私が小さかった頃
小学校までの道のりはグランドを挟んですぐ近くに住んでいた私には短距離で、遅刻ギリギリに起きても5分もあれば間に合う距離だった。
ただそれはグラウンドを横切ったらの話であり、グラウンドを通学路と使用することは禁止されていた。
わざわざ交通量の多い道路まで出て遠回りのような形で通学する。
もちろん通学路なのでちゃんとした歩道が整備されていて子どもが2列で歩いても問題ないぐらいの幅がある歩道を通って学校へ通っていた。
歩道と車道の間には縁石のかわりに細長い花壇があった。
花壇にはその季節ごとの花が植えられて通学路を鮮やかに飾っていた。
子供とは残酷なもので、そんなきれいな花など興味も無く、ただ「咲いている」という意識しか無かった。

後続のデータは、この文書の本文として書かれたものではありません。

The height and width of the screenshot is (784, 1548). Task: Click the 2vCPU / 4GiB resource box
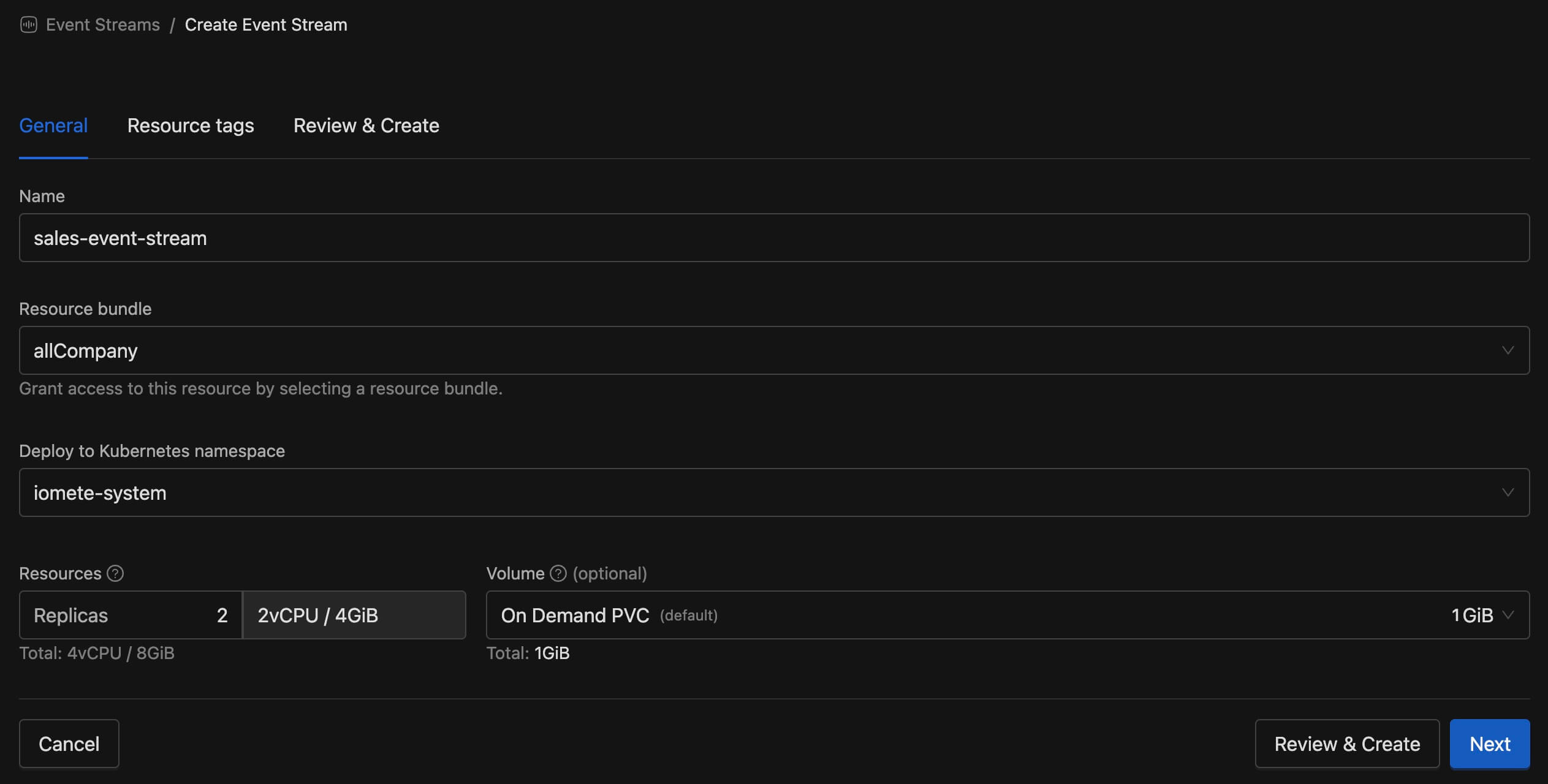coord(354,615)
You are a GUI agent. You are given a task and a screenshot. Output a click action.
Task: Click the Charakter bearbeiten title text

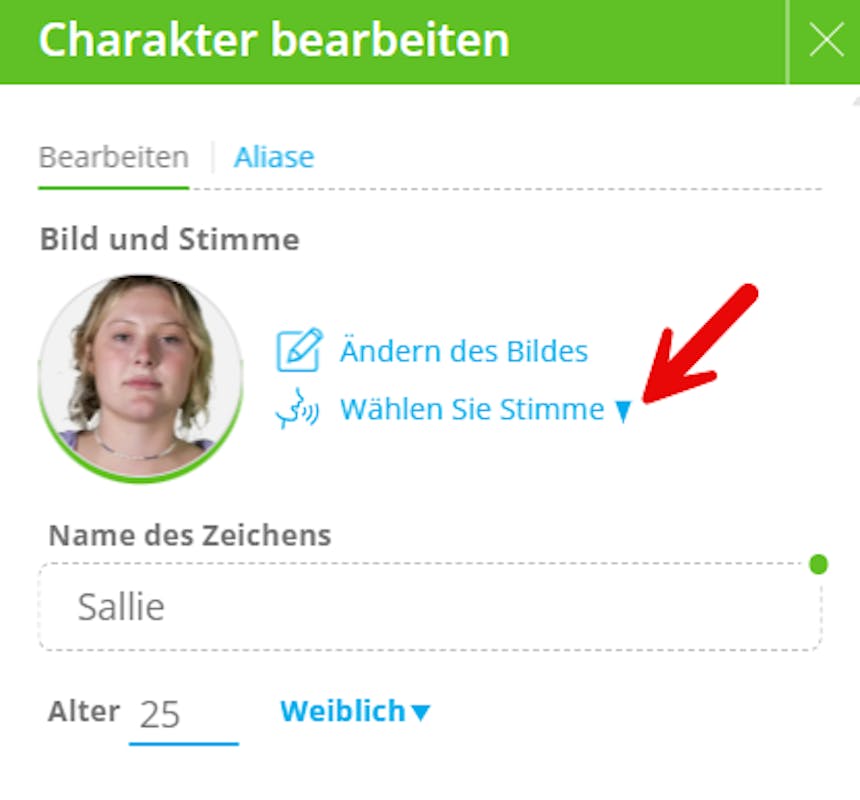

ふざけて友人と花壇に足を踏み入れても気になどしなかった。
子どもの頃には気が付かなかった。
誰かがそれを世話をし、意図があって、思いがあって、願いがあることを。
誰が植えたり、世話をしていたのだろうか?
用務員の方だったのだろうか?
賃金をもらって花を植えていたのだろうか?
もしかすると通学路でお子さんを亡くした親が「こんなことは二度と起こらないように・・・」と願いを込めて四季ごとに植えていたのだろうか?
今は縁石に変わってしまったその道にはもう花は咲いていない。
花なんて要らない、縁石で十分。
子供の頃であればそう思って気にも止めなかっただろう。
その花の意味を理解して「無意味ではない」と思える。
その花を植え、育てるという労力は無駄ではなく価値の有るものだと思える。
そう思えるのが大人になるということなのかも知れない。
てなことを、ヲッサンになってリカちゃん人形買っている私が思う。